### EXTRAIT DE PAGE:
Cass. soc., 25/02/2003, n°00-42031.

. La conduite sous l'emprise alcoolique d'un chauffeur poids lourds ayant entraîné le retrait immédiat puis l'annulation judiciaire de son permis de conduire justifie un licenciement pour faute grave car l'acte est rattaché à son activité professionnelle.
Cass. soc., 02/12/2003, n°01-43227.

. L'admission d'une mineure en difficulté dans son logement personnel, en dehors de ses heures de travail, par un animateur socio-éducatif légitime une sanction disciplinaire même si ces faits relevaient de sa vie personnelle, car en agissant en infraction avec le règlement intérieur, il a manqué à une obligation professionnelle découlant de son contrat de travail, sachant qu'il peut être mis des restrictions à la liberté du salarié justifiées par la nature du travail à accomplir et proportionnées au but recherché.
Cass. soc., 13 janvier 2009, n°07-43282.

### DONNÉES AFFICHÉES:
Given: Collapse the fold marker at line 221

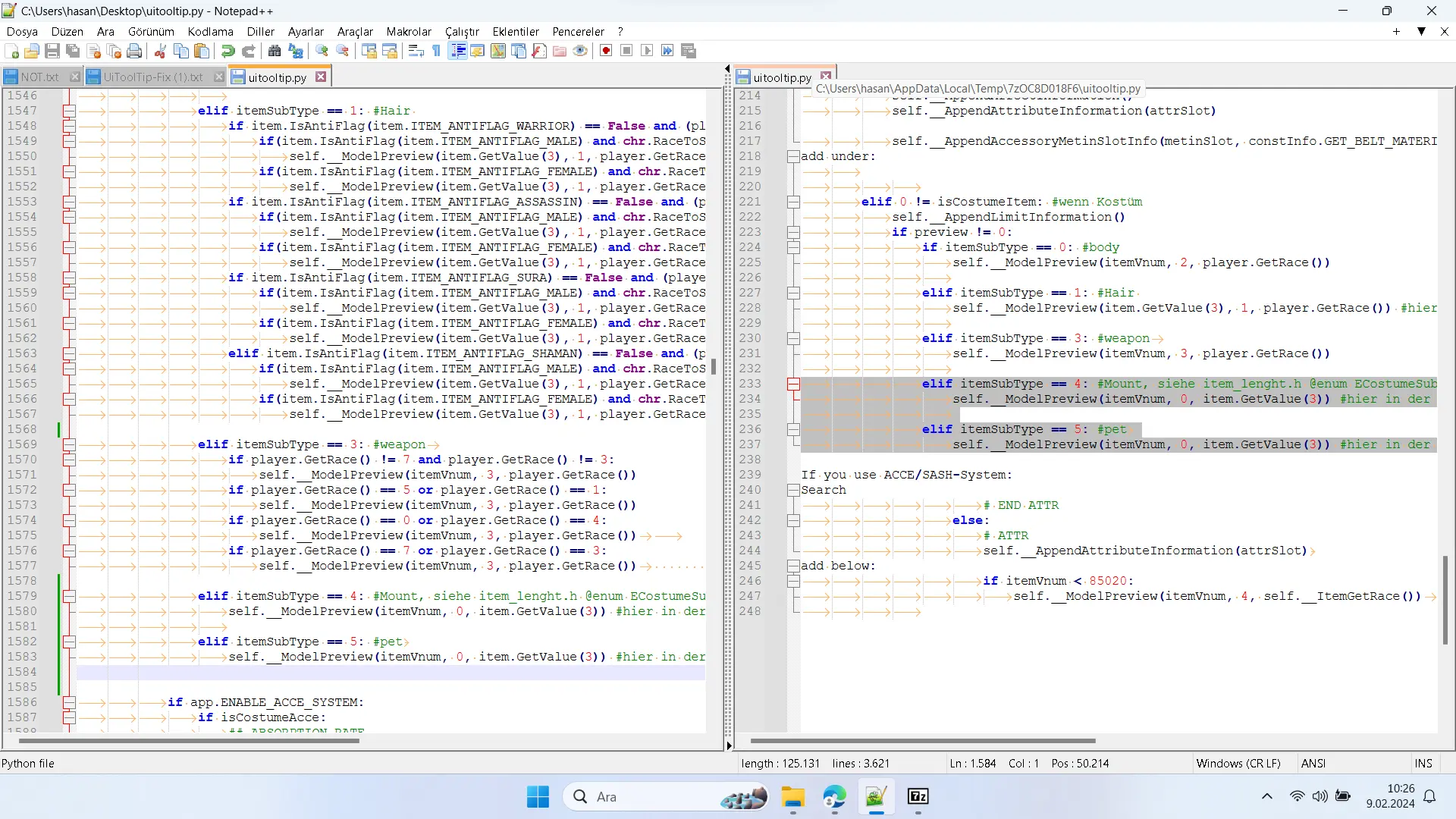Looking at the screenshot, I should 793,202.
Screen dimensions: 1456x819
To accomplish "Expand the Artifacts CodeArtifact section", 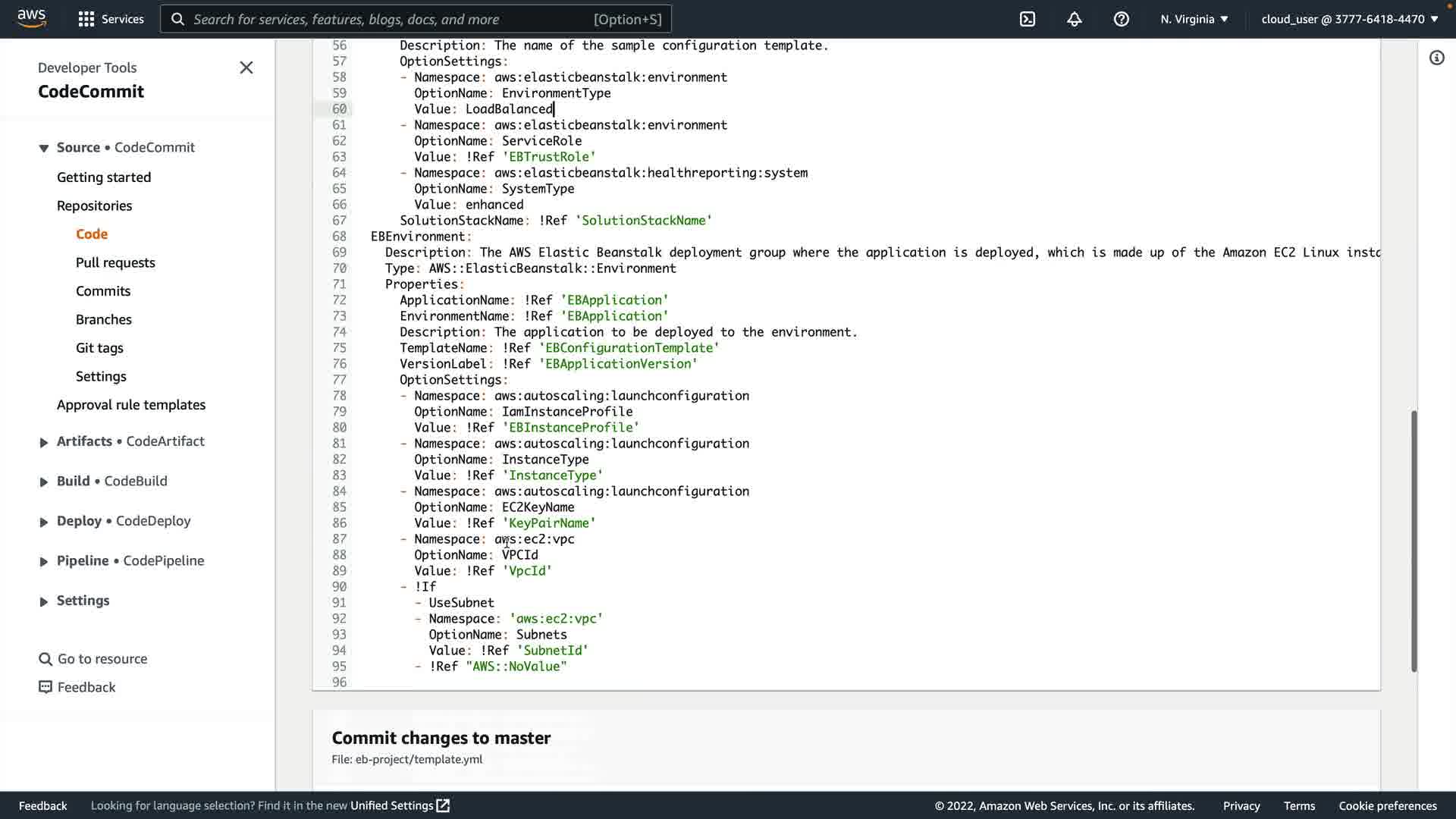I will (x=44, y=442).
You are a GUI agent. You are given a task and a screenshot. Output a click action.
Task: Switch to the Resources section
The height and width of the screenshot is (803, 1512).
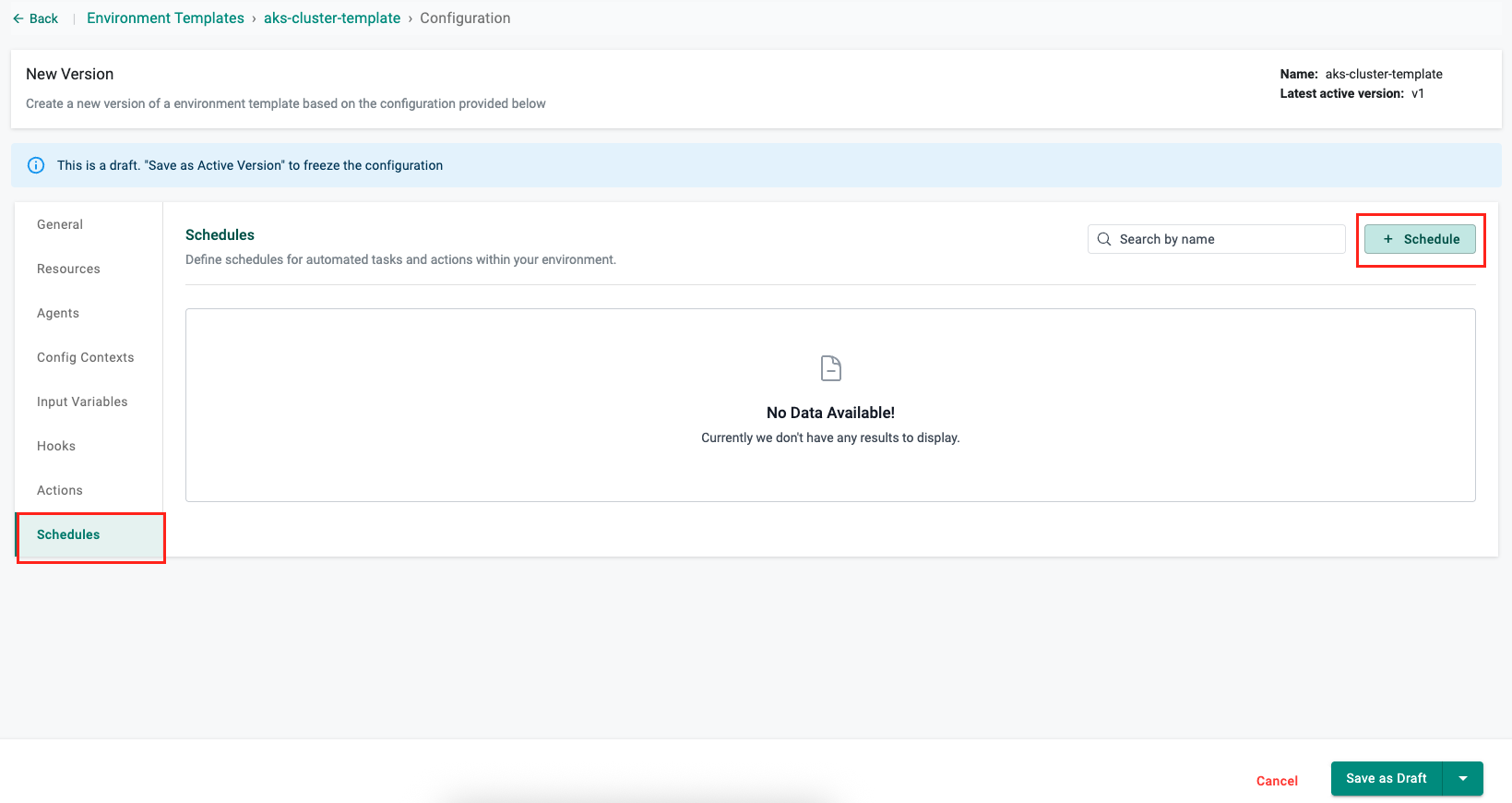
---
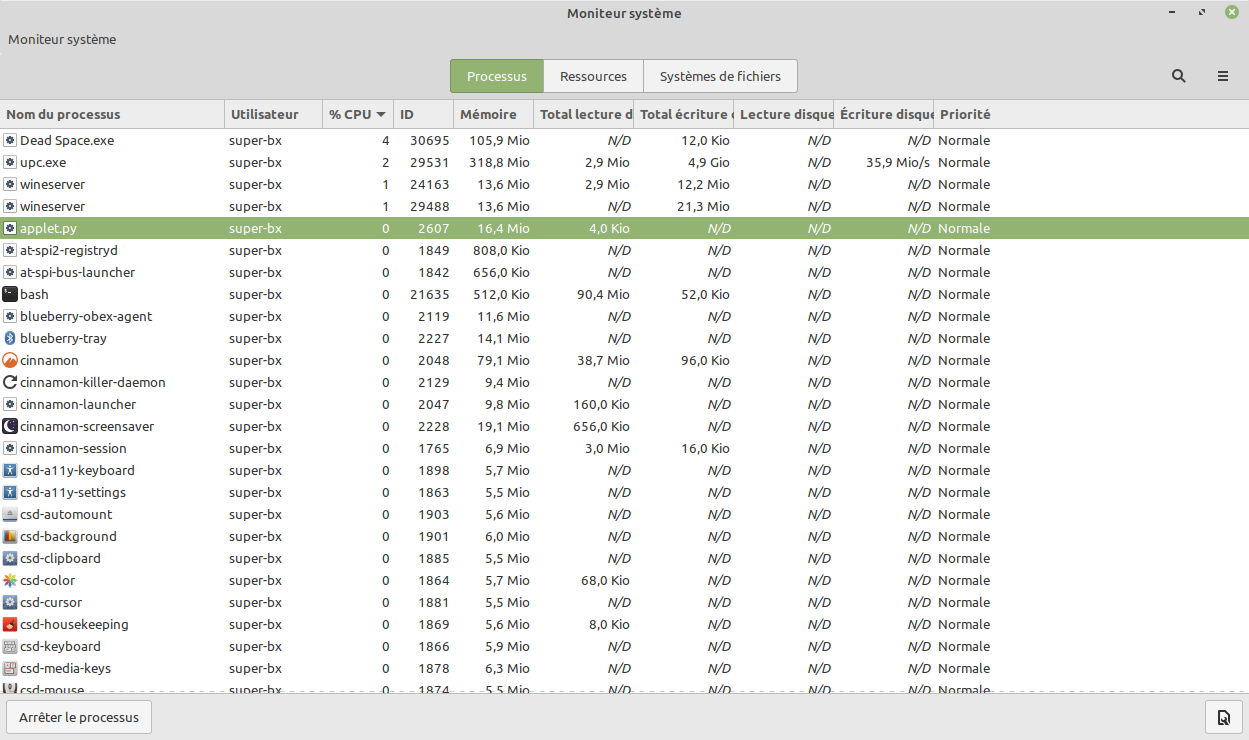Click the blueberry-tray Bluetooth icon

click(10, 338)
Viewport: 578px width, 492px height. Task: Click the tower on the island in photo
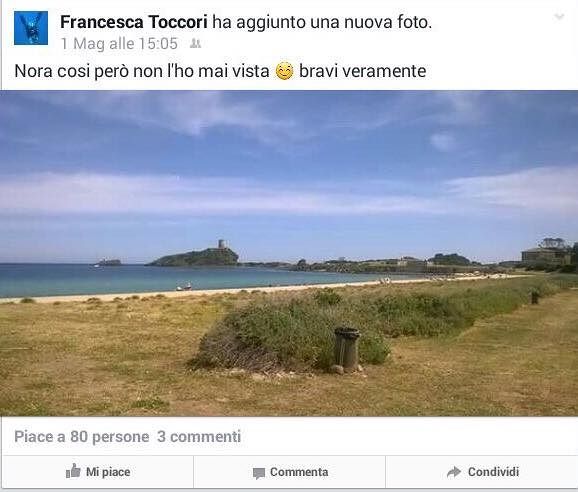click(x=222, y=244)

### À FAIRE:
1. D'après l'extrait de page, quel métier exerce le salarié dont le permis de conduire a été annulé par la justice ?
2. Recopiez mot pour mot le passage de l'extrait de page qui commence à « Cass. soc., 02/12/2003, n°01-43227. » et se termine à « janvier 2009, n°07-43282. ».

### RÉPONSES PAR CONSIGNE:
1. Chauffeur poids lourds.

2.
Cass. soc., 02/12/2003, n°01-43227.

. L'admission d'une mineure en difficulté dans son logement personnel, en dehors de ses heures de travail, par un animateur socio-éducatif légitime une sanction disciplinaire même si ces faits relevaient de sa vie personnelle, car en agissant en infraction avec le règlement intérieur, il a manqué à une obligation professionnelle découlant de son contrat de travail, sachant qu'il peut être mis des restrictions à la liberté du salarié justifiées par la nature du travail à accomplir et proportionnées au but recherché.
Cass. soc., 13 janvier 2009, n°07-43282.